What to do: Whenever a line contains "Viewport", include it in the count; reply with the number of such lines in the data and nothing else.

The data:
------------------------------------------------
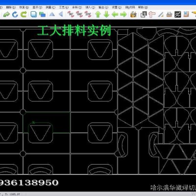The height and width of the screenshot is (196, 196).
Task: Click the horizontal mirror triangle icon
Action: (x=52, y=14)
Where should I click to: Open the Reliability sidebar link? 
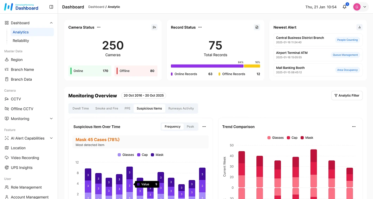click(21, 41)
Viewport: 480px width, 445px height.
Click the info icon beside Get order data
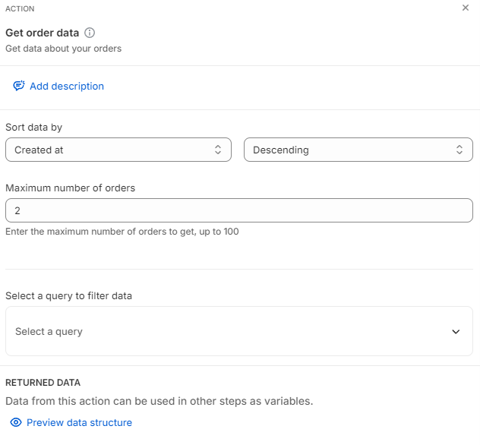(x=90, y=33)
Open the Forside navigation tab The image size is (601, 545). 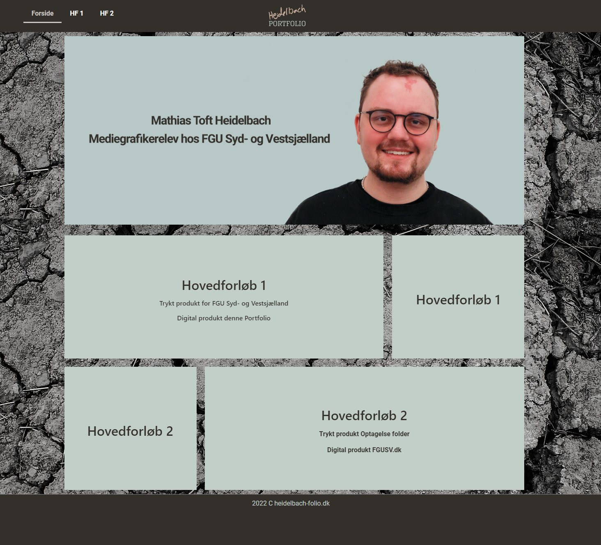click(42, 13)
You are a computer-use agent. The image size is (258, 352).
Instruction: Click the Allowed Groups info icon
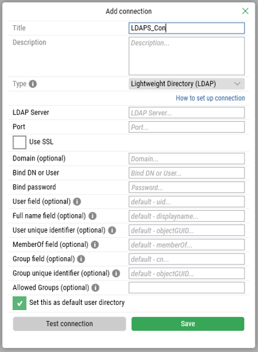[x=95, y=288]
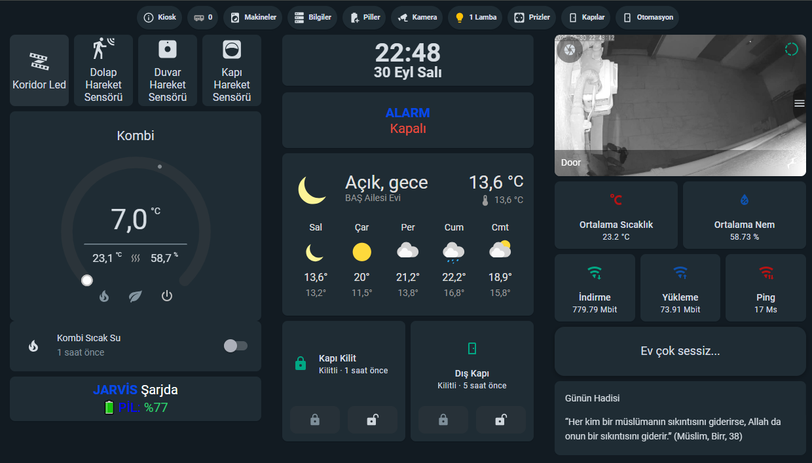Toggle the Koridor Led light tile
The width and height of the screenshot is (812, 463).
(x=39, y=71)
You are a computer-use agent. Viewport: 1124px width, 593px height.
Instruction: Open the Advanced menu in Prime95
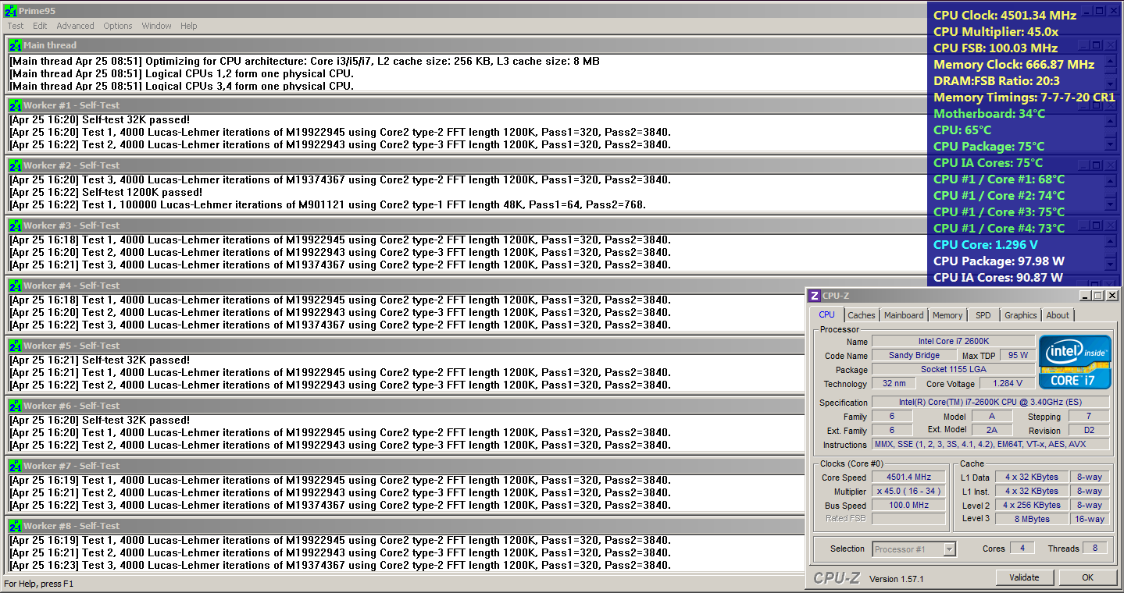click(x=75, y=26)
------------------------------------------------
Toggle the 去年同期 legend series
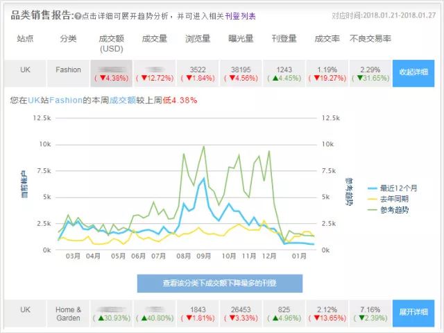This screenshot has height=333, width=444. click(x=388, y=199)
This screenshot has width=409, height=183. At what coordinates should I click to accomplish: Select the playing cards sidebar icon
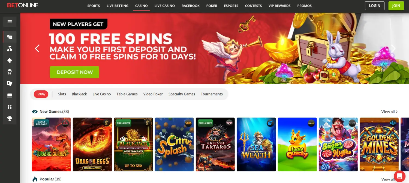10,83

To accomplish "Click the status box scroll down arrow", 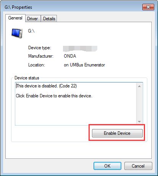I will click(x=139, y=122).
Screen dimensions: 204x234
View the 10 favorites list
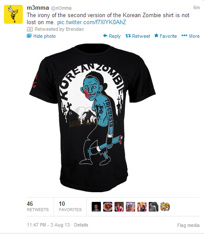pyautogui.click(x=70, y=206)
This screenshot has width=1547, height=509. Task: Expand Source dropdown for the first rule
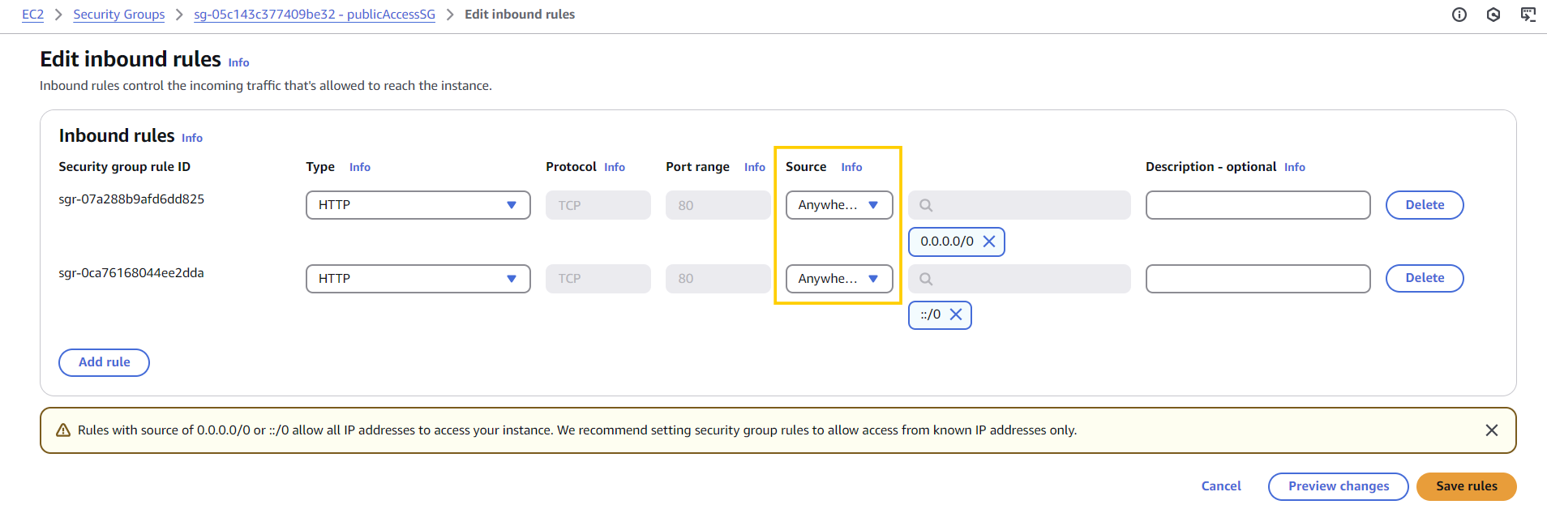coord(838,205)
------------------------------------------------
The completed task: 2